§ Problem to work on:
Copying exactly, give the lines in the material below from the one with "SLOT 5000 (1677, 1158)" to the one with "Download App SLOT QRIS (472, 1049)", ends included, and nothing besides.

§ Data for this task:
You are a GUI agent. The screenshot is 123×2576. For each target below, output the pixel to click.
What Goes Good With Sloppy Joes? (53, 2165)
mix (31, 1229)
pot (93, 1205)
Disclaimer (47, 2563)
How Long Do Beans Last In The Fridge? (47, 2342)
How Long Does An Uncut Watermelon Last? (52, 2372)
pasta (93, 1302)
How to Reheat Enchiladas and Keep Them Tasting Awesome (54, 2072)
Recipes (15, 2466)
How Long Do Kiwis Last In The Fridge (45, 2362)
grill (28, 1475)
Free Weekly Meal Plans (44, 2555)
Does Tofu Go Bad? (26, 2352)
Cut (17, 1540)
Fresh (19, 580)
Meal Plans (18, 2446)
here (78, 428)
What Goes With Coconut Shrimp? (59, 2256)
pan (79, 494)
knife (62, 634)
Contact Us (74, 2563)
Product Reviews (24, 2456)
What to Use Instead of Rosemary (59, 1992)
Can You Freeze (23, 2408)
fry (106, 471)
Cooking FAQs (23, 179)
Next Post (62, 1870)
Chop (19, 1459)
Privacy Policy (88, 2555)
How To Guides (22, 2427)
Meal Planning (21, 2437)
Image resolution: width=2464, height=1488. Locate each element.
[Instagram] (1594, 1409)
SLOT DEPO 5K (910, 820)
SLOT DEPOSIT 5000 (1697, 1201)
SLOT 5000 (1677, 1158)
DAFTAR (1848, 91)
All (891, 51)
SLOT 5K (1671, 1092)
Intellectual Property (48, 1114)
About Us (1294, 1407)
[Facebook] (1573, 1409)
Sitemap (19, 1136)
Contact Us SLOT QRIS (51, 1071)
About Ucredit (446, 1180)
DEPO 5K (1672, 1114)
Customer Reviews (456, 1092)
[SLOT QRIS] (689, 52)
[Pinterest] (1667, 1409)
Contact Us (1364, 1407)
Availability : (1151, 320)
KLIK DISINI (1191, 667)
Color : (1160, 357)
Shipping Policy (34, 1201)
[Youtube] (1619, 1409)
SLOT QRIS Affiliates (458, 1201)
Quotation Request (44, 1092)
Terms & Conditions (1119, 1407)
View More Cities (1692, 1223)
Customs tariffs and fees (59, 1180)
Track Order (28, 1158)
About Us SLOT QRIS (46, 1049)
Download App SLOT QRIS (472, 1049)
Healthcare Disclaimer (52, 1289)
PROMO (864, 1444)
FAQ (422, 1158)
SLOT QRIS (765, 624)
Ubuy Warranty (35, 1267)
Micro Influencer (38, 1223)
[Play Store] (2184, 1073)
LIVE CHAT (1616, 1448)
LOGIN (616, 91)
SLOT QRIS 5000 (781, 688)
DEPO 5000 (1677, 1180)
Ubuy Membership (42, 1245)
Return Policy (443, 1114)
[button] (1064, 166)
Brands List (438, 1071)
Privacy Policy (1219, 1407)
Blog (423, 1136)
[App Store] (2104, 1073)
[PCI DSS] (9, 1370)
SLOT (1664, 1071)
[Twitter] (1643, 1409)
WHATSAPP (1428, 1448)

§ Answer for this exercise:
SLOT 5000 (1677, 1158)
DAFTAR (1848, 91)
All (891, 51)
SLOT 5K (1671, 1092)
Intellectual Property (48, 1114)
About Us (1294, 1407)
[Facebook] (1573, 1409)
Sitemap (19, 1136)
Contact Us SLOT QRIS (51, 1071)
About Ucredit (446, 1180)
DEPO 5K (1672, 1114)
Customer Reviews (456, 1092)
[SLOT QRIS] (689, 52)
[Pinterest] (1667, 1409)
Contact Us (1364, 1407)
Availability : (1151, 320)
KLIK DISINI (1191, 667)
Color : (1160, 357)
Shipping Policy (34, 1201)
[Youtube] (1619, 1409)
SLOT QRIS Affiliates (458, 1201)
Quotation Request (44, 1092)
Terms & Conditions (1119, 1407)
View More Cities (1692, 1223)
Customs tariffs and fees (59, 1180)
Track Order (28, 1158)
About Us SLOT QRIS (46, 1049)
Download App SLOT QRIS (472, 1049)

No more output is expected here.